■ **INSTRUCTION**: Copy out the listing below line for line, with no changes.

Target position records
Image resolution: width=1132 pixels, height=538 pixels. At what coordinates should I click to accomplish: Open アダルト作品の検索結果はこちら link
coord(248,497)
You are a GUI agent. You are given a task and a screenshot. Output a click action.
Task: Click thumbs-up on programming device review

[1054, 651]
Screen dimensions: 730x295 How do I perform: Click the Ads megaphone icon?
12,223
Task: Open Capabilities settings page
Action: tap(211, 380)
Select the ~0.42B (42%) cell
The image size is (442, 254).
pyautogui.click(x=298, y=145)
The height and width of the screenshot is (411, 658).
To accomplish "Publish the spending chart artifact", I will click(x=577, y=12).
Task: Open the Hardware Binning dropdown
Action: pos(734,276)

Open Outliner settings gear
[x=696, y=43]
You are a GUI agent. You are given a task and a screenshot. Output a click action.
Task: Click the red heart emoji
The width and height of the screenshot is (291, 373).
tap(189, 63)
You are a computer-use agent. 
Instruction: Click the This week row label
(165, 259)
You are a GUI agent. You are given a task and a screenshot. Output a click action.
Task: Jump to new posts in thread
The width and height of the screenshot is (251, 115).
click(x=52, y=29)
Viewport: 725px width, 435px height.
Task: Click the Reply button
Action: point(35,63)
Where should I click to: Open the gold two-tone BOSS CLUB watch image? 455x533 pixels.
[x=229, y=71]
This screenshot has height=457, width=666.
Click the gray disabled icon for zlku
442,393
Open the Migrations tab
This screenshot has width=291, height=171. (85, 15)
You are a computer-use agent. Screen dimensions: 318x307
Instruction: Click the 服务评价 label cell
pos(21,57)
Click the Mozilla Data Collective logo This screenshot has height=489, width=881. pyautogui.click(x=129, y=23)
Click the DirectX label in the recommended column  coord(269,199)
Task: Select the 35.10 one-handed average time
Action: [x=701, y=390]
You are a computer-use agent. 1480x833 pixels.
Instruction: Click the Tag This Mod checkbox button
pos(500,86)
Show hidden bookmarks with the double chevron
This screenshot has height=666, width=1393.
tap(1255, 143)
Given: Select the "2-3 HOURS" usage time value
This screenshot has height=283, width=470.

■ **CORRECT RESPONSE**:
Image resolution: width=1132 pixels, height=538 pixels. At what coordinates should I click to accomplish: Open アダルト作品の検索結果はこちら link
coord(248,497)
You are a GUI agent. You are given a task and a screenshot. Output a click action.
Task: Click thumbs-up on programming device review

[1054, 651]
Screen dimensions: 730x295 How do I perform: Click the Ads megaphone icon?
12,223
Task: Open Capabilities settings page
Action: tap(211, 380)
Select the ~0.42B (42%) cell
The image size is (442, 254).
pyautogui.click(x=298, y=145)
The height and width of the screenshot is (411, 658).
To accomplish "Publish the spending chart artifact", I will click(x=577, y=12).
Task: Open the Hardware Binning dropdown
Action: pos(734,276)

Open Outliner settings gear
[x=696, y=43]
You are a GUI agent. You are given a task and a screenshot. Output a click action.
Task: Click the red heart emoji
The width and height of the screenshot is (291, 373).
tap(189, 63)
You are a computer-use agent. 
Instruction: Click the This week row label
(165, 259)
You are a GUI agent. You are given a task and a screenshot. Output a click action.
Task: Jump to new posts in thread
The width and height of the screenshot is (251, 115).
click(x=52, y=29)
Viewport: 725px width, 435px height.
Task: Click the Reply button
Action: point(35,63)
Where should I click to: Open the gold two-tone BOSS CLUB watch image? 455x533 pixels.
[x=229, y=71]
This screenshot has height=457, width=666.
Click the gray disabled icon for zlku
442,393
Open the Migrations tab
This screenshot has width=291, height=171. (85, 15)
You are a computer-use agent. Screen dimensions: 318x307
Instruction: Click the 服务评价 label cell
pos(21,57)
Click the Mozilla Data Collective logo This screenshot has height=489, width=881. pyautogui.click(x=129, y=23)
Click the DirectX label in the recommended column  coord(269,199)
Task: Select the 35.10 one-handed average time
Action: [x=701, y=390]
You are a computer-use agent. 1480x833 pixels.
Instruction: Click the Tag This Mod checkbox button
pos(500,86)
Show hidden bookmarks with the double chevron
This screenshot has height=666, width=1393.
tap(1255, 143)
Given: Select the "2-3 HOURS" usage time value
This screenshot has height=283, width=470.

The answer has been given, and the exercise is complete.